Oil falls from two-year high on hopes for Egypt
Crude oil in New York dropped from a two-year high as concern eased that supplies through the Suez Canal may be disrupted by unrest in Egypt. Brent crude traded at more than $100 (€72) a barrel for a second day.
Futures slipped 1.5pc after canal officials said traffic is moving normally through the artery for more than 2.2 million barrels of oil a day. OPEC secretary-general Abdalla el-Badri said yesterday the producer group would increase output if the unrest interrupted transportation.
"The unrest in Egypt has had no impact on oil movements and OPEC has said that they would make up for any disruption," said Tom Bentz, a broker with BNP Paribas Commodity Futures in New York.
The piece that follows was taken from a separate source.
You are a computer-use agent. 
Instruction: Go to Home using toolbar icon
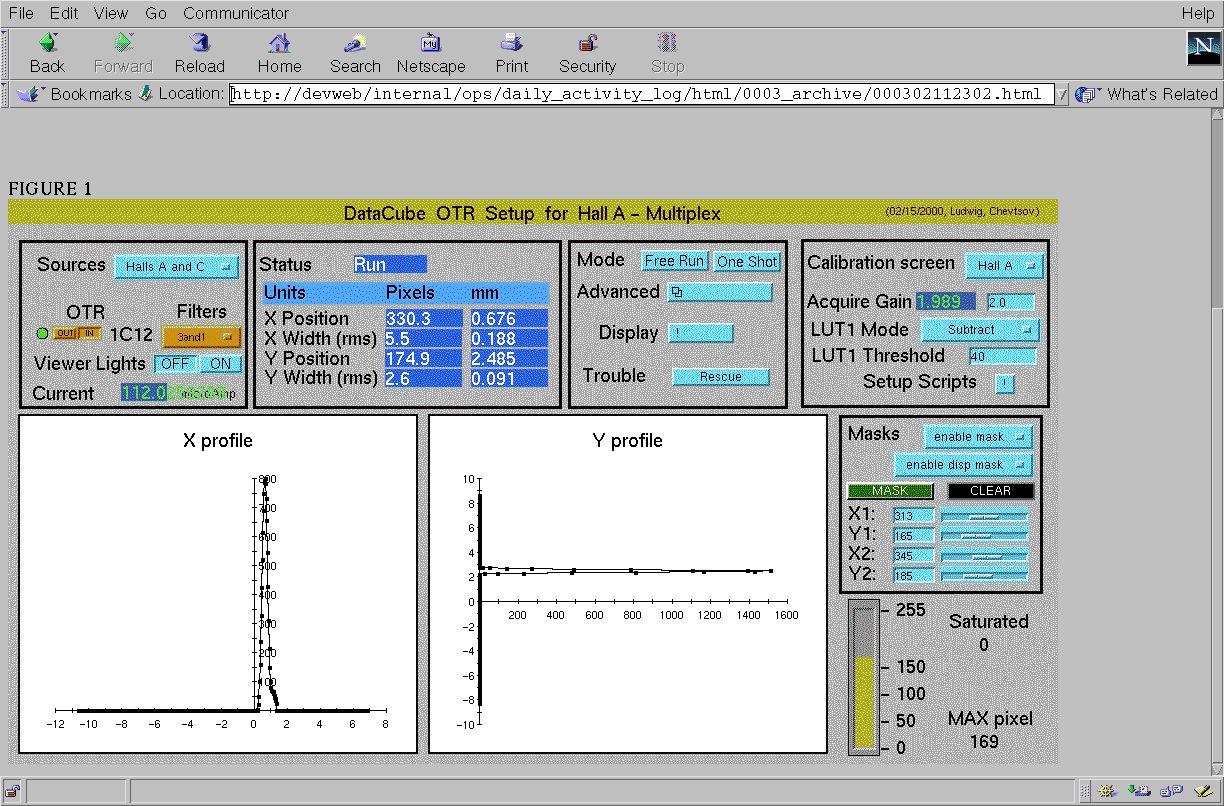279,44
"We rallied strongly over the last two days and are now taking a pause. The premium is shrinking a bit."
Crude oil for March delivery fell $1.42 to settle at $90.77 a barrel on the New York Mercantile Exchange. Futures closed at $92.19 yesterday, the highest settlement since October 3, 2008. Futures are up 22pc from a year ago.
Brent oil for March settlement rose 73 cents, or 0.7pc, to end the session at $101.74 a barrel on the ICE Futures Europe exchange in London. It was the highest settlement for the European benchmark since September 26, 2008.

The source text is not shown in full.